At Edgar’s restaurant at Belhurst Castle, which has won numerous awards of excellence from Wine Spectator magazine, they defrost a Sysco Imperial Towering Chocolate Cake out of the box, then sprinkle the cake with fresh raspberries before serving it to diners. “We’ve had a lot of success with that cake,” executive chef Casey Belile says. The Edgar’s menu does not list the dessert as a Sysco pre-made cake.

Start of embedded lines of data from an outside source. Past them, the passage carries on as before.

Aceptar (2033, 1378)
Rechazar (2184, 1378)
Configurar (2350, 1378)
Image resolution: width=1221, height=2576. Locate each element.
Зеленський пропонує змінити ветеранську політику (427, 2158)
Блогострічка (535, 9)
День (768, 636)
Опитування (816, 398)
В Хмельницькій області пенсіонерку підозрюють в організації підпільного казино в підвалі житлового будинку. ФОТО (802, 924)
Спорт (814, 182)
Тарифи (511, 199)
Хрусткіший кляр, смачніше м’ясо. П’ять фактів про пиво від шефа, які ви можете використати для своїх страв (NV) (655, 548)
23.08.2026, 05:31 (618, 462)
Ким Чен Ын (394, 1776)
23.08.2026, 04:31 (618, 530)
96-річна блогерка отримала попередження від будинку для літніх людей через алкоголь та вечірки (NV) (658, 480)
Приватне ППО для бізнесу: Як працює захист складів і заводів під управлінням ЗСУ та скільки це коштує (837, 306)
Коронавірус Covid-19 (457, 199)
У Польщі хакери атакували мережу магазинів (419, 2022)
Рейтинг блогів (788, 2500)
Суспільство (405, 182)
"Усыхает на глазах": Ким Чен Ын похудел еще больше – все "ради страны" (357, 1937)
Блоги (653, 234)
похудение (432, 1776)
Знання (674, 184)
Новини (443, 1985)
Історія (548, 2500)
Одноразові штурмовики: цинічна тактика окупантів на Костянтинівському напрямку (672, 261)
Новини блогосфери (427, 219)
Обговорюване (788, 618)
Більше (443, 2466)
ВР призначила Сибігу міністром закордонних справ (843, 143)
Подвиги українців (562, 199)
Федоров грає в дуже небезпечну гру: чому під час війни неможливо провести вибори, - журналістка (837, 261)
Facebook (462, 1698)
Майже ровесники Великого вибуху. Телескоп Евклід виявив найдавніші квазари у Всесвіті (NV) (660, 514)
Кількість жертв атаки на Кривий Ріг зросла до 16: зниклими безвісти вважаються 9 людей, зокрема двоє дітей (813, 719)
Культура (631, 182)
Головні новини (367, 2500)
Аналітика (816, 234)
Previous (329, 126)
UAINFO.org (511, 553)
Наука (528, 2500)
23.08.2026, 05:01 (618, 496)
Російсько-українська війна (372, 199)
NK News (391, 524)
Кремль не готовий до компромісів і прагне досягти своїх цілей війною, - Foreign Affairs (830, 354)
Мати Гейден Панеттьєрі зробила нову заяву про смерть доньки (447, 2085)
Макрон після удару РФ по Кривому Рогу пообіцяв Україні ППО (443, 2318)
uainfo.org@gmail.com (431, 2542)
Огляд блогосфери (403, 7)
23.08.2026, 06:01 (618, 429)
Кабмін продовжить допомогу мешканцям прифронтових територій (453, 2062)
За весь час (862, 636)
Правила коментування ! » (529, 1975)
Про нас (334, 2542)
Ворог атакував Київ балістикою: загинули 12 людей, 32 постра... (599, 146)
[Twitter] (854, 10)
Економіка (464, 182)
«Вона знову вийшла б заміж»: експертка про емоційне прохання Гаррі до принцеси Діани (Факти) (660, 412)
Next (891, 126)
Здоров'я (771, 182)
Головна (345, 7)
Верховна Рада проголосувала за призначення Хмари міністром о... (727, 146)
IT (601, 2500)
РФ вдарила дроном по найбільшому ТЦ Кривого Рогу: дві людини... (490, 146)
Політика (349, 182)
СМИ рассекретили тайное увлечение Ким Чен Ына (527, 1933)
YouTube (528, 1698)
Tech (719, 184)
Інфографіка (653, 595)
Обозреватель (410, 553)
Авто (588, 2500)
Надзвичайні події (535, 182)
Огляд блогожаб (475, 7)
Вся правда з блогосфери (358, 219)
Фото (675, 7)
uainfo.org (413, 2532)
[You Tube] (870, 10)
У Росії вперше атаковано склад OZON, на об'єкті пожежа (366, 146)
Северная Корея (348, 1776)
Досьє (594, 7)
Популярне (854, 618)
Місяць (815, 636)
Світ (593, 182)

Houston-based Sysco Corporation is the largest food-service distributor in North America. With 172 distribution facilities, they supply 400,000 customers including restaurants, colleges, hospitals, nursing homes, movie theaters, summer camps, amusement parks, and hotels and motels with every imaginable food and food related item on the market, including canned foods, dry foods, fresh and frozen meats, seafood and poultry, imported specialties, fresh produce, disposable napkins, plates, and cups, tableware, cookware, restaurant and kitchen equipment, and kitchen cleaning supplies.
Eight years ago, Sysco bought a company called ChefEx, a program designed to deliver gourmet products to discerning chefs. Through their ChefEx program, Sysco acts as a middleman connecting chefs to product suppliers.
A restaurant owner can order candied ginger, mustard seeds and fennel from ChefEx instead of ordering from several different providers. “I just used to think they [Sysco] were the regular food-supplying store,” said Verma, owner of an Indian restaurant. “They are really more of a service industry. They help you develop your own business.” Verma now buys many more items from Sysco for kebabs, samosas and other dishes because of ChefEx.
“We are happy when we hear the fax machine,” said Paula Lambert, owner of the Dallas-based Mozzarella Co., who gets 10 to 20 orders a day from ChefEx. “You’re able to sell to these customers all over the country who normally wouldn’t be our customers. Some of these people order every week.”
Sysco has also become a cult-like food guru akin to Scientology — they even send their own operatives into restaurants to cut costs, maximize efficiently, and advise small companies on everything from hiring to marketing needs.